Supplied material —
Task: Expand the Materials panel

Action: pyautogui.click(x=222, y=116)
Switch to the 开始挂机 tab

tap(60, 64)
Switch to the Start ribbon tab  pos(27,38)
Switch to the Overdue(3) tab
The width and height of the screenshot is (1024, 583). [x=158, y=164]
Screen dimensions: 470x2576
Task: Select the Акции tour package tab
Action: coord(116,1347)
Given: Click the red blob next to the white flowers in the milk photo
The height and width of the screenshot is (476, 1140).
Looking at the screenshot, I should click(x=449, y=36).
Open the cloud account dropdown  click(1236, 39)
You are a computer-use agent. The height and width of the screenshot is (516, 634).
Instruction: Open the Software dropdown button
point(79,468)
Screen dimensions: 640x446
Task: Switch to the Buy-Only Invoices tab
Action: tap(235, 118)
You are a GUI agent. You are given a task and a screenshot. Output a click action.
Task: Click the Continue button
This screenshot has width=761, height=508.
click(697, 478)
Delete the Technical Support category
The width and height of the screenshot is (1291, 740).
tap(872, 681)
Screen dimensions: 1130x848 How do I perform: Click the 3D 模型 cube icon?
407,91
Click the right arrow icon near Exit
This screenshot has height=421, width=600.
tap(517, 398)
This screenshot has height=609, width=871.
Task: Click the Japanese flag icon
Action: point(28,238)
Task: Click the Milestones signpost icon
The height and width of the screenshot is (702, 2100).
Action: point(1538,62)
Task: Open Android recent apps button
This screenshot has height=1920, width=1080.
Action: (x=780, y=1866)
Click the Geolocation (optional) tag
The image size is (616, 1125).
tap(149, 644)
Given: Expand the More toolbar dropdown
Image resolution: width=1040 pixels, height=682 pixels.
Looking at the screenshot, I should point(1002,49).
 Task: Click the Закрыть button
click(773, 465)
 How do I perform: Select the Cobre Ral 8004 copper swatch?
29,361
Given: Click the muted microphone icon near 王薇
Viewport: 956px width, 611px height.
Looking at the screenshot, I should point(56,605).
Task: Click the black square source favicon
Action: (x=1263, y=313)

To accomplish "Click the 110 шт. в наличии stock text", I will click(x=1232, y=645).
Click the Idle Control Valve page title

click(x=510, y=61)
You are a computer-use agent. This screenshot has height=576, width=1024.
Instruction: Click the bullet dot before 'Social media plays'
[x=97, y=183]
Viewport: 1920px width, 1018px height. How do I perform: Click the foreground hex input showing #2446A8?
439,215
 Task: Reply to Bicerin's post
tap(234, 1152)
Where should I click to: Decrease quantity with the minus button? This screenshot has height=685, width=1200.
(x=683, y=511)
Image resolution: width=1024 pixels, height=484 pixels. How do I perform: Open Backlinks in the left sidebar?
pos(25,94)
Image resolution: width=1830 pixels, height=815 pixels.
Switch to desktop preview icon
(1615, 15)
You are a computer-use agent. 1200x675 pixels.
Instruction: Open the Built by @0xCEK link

Activity —
Your answer must consist of every line from the listing that holds the string "agent".

Exercise answer —
You are a computer-use agent. The height and width of the screenshot is (516, 634).
You are a GUI agent. You are given a task and a screenshot. Output a click action.
You are a computer-use agent. This screenshot has height=576, width=1024.
You are a computer-use agent. 1200x675 pixels.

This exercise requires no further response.